##### Material for this task #####

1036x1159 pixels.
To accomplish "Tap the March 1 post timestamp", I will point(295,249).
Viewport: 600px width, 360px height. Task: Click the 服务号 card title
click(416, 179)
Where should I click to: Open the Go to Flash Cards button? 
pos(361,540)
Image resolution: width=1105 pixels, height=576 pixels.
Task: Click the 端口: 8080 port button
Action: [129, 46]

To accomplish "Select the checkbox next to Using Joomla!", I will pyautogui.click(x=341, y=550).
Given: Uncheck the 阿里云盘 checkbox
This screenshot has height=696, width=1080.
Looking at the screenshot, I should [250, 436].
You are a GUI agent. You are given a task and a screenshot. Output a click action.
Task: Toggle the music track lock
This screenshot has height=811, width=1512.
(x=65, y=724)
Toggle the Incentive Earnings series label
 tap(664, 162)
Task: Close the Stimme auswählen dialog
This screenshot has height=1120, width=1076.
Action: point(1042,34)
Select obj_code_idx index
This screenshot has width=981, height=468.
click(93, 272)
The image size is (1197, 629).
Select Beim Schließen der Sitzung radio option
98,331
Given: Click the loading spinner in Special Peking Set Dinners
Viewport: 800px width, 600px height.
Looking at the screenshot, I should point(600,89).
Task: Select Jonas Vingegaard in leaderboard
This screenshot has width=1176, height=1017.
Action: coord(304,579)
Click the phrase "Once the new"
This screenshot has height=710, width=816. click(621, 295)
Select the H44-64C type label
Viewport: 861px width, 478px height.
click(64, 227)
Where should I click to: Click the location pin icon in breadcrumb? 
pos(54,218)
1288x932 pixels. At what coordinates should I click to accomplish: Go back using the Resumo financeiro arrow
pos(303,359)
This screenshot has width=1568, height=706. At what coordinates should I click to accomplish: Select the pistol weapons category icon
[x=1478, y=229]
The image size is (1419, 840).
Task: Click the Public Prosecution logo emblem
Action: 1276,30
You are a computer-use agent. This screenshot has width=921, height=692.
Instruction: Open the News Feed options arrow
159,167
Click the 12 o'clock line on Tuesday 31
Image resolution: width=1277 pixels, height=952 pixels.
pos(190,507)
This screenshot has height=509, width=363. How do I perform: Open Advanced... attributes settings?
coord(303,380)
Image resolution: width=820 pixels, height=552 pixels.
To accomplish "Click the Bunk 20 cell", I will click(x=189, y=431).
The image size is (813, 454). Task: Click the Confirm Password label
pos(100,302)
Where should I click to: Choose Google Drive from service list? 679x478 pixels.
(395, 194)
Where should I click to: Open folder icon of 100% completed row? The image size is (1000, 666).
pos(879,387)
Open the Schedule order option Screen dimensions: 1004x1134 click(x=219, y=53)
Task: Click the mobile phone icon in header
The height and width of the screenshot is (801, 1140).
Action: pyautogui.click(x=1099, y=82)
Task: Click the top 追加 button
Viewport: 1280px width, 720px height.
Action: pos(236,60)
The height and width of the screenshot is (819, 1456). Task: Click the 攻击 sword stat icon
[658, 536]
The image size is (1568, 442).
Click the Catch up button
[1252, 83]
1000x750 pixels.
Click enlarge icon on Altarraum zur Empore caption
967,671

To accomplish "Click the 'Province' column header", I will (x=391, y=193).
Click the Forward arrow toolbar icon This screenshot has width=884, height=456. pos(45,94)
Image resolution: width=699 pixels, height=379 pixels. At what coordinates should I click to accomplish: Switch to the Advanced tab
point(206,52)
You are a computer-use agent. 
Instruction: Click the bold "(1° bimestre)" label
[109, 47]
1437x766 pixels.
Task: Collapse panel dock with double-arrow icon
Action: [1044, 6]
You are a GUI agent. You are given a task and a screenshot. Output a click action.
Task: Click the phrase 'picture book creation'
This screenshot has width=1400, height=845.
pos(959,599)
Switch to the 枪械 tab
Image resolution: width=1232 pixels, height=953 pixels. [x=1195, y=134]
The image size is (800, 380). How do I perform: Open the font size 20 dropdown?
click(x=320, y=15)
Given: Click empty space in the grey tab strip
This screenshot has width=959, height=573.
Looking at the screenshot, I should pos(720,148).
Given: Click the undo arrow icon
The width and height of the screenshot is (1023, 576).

#####

**Aim of the exercise**: Output the stretch from the start of the entries through the line that contains "will pyautogui.click(x=341, y=550)." as a Markdown table with the columns Row and Line, omitting blank lines.

**Expected answer**:
| Row | Line |
|---|---|
| 1 | 1036x1159 pixels. |
| 2 | To accomplish "Tap the March 1 post timestamp", I will point(295,249). |
| 3 | Viewport: 600px width, 360px height. Task: Click the 服务号 card title |
| 4 | click(416, 179) |
| 5 | Where should I click to: Open the Go to Flash Cards button?  |
| 6 | pos(361,540) |
| 7 | Image resolution: width=1105 pixels, height=576 pixels. |
| 8 | Task: Click the 端口: 8080 port button |
| 9 | Action: [129, 46] |
| 10 | To accomplish "Select the checkbox next to Using Joomla!", I will pyautogui.click(x=341, y=550). |